**TASK BRIEF**
Copy the lines from the one containing "Screen dimensions: 995x767" through the end of the items, keeping them unchanged.

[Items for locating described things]
(begin)

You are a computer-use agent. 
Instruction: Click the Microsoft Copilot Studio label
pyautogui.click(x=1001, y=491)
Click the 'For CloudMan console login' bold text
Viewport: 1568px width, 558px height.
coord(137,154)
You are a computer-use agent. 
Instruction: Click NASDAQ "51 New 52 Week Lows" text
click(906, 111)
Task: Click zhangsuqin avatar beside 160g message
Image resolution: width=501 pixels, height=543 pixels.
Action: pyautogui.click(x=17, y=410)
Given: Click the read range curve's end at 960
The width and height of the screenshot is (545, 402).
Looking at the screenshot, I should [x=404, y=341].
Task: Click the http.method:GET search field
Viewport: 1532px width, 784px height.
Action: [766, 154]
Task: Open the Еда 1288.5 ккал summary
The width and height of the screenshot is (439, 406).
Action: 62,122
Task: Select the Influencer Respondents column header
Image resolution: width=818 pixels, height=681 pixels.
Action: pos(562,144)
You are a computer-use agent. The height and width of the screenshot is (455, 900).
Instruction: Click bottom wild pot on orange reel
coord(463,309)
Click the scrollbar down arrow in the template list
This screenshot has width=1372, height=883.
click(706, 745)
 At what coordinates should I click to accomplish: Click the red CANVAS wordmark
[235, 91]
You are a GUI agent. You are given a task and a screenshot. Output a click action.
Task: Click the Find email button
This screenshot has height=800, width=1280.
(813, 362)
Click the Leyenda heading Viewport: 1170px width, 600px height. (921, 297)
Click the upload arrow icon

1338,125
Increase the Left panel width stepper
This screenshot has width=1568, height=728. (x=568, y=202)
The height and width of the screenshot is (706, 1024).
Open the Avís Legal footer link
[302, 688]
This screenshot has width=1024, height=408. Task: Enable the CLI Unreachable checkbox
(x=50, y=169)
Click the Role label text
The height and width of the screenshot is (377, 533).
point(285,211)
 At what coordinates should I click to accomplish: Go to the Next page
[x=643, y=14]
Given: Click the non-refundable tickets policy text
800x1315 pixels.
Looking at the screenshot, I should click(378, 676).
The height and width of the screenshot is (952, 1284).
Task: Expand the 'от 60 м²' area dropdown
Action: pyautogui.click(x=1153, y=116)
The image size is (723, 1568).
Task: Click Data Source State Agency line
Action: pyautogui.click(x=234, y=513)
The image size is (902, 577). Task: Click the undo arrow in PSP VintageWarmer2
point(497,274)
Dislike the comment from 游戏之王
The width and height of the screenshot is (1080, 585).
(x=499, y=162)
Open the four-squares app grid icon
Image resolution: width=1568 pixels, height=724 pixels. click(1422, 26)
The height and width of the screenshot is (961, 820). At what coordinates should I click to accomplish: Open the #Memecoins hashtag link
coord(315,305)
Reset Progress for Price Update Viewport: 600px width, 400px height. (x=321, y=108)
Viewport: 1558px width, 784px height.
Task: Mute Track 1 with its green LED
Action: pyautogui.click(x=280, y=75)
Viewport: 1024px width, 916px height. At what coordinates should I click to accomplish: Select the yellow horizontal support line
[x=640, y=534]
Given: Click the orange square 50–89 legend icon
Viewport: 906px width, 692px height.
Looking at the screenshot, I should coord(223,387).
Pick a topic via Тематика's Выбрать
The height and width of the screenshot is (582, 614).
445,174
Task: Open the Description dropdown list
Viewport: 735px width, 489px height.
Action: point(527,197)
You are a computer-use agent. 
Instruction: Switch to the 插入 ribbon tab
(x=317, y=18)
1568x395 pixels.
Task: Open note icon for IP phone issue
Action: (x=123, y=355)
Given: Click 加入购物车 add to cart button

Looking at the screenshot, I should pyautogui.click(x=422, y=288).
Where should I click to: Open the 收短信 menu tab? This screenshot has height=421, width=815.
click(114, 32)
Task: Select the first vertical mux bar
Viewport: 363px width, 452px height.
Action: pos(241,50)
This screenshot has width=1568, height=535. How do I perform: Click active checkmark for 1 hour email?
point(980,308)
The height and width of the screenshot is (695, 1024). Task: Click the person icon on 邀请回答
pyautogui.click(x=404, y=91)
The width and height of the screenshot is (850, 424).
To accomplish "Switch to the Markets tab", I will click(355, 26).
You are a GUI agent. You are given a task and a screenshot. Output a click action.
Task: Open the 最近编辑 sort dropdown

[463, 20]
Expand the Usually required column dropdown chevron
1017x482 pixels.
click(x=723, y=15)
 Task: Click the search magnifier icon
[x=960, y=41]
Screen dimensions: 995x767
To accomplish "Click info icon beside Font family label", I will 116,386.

(end)

**ANSWER TO THE TASK**
Screen dimensions: 995x767
To accomplish "Click info icon beside Font family label", I will 116,386.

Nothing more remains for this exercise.